Ethiopia plagued by ‘epidemic’ of kidnappings

Addis Ababa (AFP) – One day in August, Aynalem was on his way to university in the Amhara region of northern Ethiopia when armed men suddenly stopped the bus and boarded it.

“They were all very young and threatened us with assault rifles. I was terrified,” recalled the 21-year-old biomedical engineering student.

The kidnappers blindfolded Aynalem and the other passengers. After several hours on the road, they forced her to call her family to demand a ransom.

They wanted 500,000 birr (about $4,400), a huge sum in a country where more than a third of the population lives below the poverty line.

Then began a grueling, days-long wait in the woods.

“They made us sleep on the grass, we only had dirty water and a loaf of bread,” Aynalem said.

“I’ve been through some horrible things,” she continued, breaking down in sobs. “I’ve been sexually abused.”

After several days, Aynalem’s family managed to raise the money “by going into debt and borrowing money from different people,” her mother said, and she was released.

Aynalem’s name has been changed for security reasons, as have those of other victims and relatives who spoke to AFP.

Not everyone on the bus survived the ordeal.

“While I was being held, several people died because their families could not pay the ransom. I could hear them begging for our kidnappers before they died,” she said.

‘Security vacuum’

Many regions of Ethiopia, Africa’s second most populous country with about 120 million people, are plagued by kidnappings.

Observers say the threat has increased since the end of a brutal two-year war between the government and rebels in the northern region of Tigray, which has left hundreds of thousands of people dead.

That conflict largely ended with a peace deal in November 2022, but armed insurgencies have worsened in two other regions, Oromia and Amhara.

Armed groups are taking advantage of the security vacuum in areas outside government control, said Mebrihi Brhane of the NGO Human Rights First Ethiopia.

“The capital is the only safe place in the country,” Mebrihi told AFP, saying kidnappings had become an “epidemic”.

“It’s a way for unemployed youth to earn money,” he said.

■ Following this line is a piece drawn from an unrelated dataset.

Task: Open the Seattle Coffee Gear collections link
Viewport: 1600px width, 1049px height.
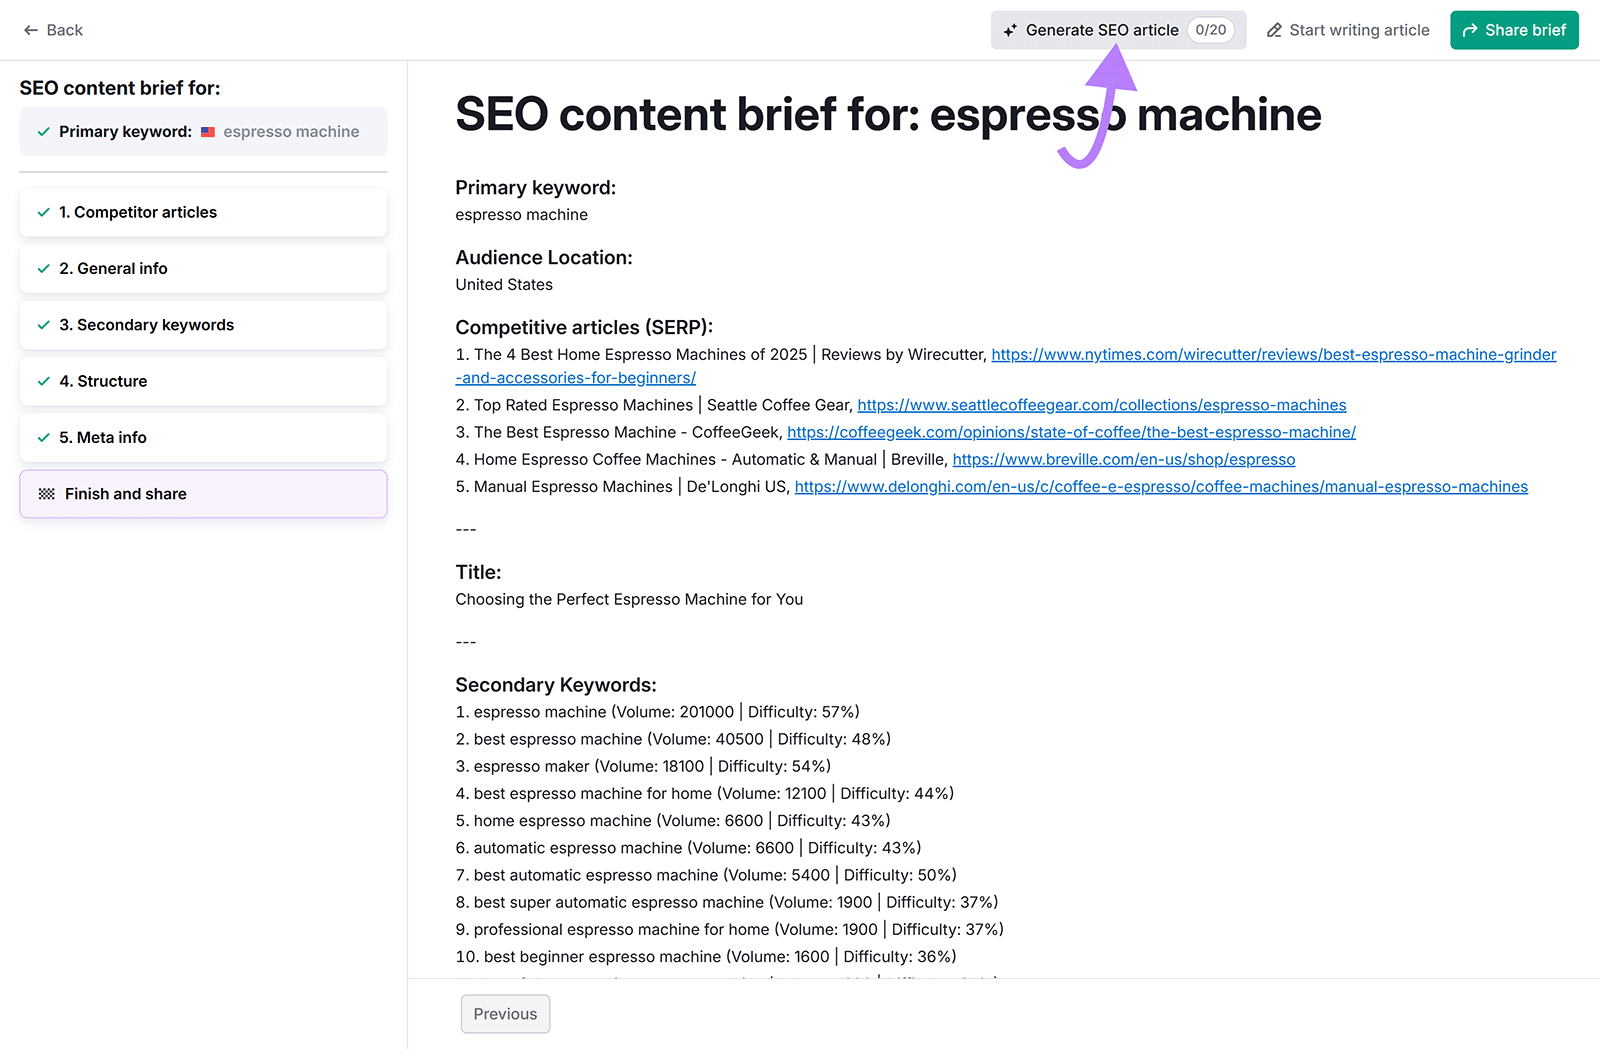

The Ethiopian Human Rights Commission, a state-linked but independent body, warned in a report this month of an “increase and worsening” of kidnappings by both organized criminal gangs and “members of the government security forces.”

Authorities rarely comment on such incidents and the government spokesman did not respond to AFP requests for comment.

– ‘Too poor to pay’ –

The EHRC accuses the Oromo Liberation Army, which has been fighting federal forces in Oromia since 2018, of carrying out numerous kidnappings, including the arrest of more than 160 students traveling through the region in July.

One man told AFP the kidnappers demanded 700,000 birr (about $6,100) in exchange for his sister’s release.

“But we are too poor to pay,” he said.

“I have not received any proof that my sister is alive. It has made my family and me anxious and desperate.”

In another kidnapping in March in Adwa in the Tigray region, a family was asked for three million birr (about $26,000) for the release of 16-year-old Mahlet Teklay.

Her sister Millen told AFP the kidnappers would not let her talk on the phone.

Because they had no proof of life and insufficient funds, the family did not pay.

Three months later, after police located Mahlet’s phone, they arrested three suspects.

“They led the police to the spot where they killed and buried my sister,” Millen said, her voice trembling.

“They lost heart and strangled her with her own shoelaces.”

The family wants the murder case to be held in the Tigray capital, Mekele, rather than Adwa, fearing the suspects have friends in official positions there.

According to Mebrihi, the human rights activist, there is a lot of impunity.

“As long as the government does not control certain regions, criminals will continue to go unpunished,” he said.